Label-free molecular imaging that enables the construction of a molecular atlas of biological tissues is vital for understanding complex physiological and pathological processes. Conventional bioimaging modalities, including positron-emission tomography (PET), magnetic-resonance imaging (MRI), immunoassays, and fluorescence microscopy, provide valuable structural and functional information but remain limited in molecular specificity, spatial resolution, and labeling requirements. Alzheimer's disease (AD), characterized by progressive neurodegeneration and region-specific brain deterioration, exemplifies this need.

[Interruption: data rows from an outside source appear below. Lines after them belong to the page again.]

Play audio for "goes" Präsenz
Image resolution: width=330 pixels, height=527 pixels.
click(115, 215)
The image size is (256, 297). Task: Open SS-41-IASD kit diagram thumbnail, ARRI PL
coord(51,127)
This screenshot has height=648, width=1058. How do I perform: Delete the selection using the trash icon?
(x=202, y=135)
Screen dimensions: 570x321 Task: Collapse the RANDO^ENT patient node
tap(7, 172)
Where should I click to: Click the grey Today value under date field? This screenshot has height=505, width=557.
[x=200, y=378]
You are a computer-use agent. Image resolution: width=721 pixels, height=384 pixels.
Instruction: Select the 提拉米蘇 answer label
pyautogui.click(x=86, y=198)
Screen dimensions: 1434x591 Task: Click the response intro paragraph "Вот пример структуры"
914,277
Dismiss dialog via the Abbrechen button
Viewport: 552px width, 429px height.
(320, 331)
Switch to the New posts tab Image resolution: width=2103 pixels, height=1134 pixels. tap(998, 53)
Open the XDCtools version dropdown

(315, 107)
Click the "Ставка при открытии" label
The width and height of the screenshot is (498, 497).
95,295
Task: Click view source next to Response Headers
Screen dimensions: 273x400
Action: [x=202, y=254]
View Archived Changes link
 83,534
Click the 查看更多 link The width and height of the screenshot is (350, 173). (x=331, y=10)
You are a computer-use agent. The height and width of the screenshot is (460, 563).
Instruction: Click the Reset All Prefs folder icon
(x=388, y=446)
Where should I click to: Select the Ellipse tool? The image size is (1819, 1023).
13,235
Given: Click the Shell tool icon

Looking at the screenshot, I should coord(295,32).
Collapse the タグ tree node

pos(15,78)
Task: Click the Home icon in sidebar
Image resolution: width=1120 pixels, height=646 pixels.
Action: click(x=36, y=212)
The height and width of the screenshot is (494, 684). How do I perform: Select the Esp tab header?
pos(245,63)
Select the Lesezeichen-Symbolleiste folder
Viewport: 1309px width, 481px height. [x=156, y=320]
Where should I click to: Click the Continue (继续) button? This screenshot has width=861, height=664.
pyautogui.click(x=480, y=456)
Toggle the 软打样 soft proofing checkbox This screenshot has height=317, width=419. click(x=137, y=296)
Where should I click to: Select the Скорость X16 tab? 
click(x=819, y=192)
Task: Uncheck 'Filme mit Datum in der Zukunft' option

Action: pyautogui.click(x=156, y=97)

Here, we introduce a machine learning-enhanced hyperspectral Raman imaging framework that achieves label-free and molecularly resolved spatial mapping with submicrometer resolution, constructing a comprehensive molecular atlas of AD mouse brain slices. By integrating unsupervised and supervised machine learning (ML) algorithms with Raman hyperspectral imaging, this framework efficiently extracts spectral variance, molecular features, and region-dependent biochemical distributions. The resulting molecular maps reveal elevated Aβ42 accumulation and region-specific alterations in cholesterol and glycogen metabolism, particularly within the hippocampus and cortex. These results demonstrate the ability of ML-Raman imaging to capture molecular heterogeneity beyond classical Aβ pathology. The framework establishes an interpretable, data-driven approach for spatially resolved biochemical imaging, bridging optical spectroscopy and artificial intelligence for quantitative molecular characterization. Beyond neurodegenerative research, this methodology is broadly applicable to heterogeneous biological tissues and nanostructured materials, providing a versatile analytical platform for probing complex chemical and nanoscale interactions.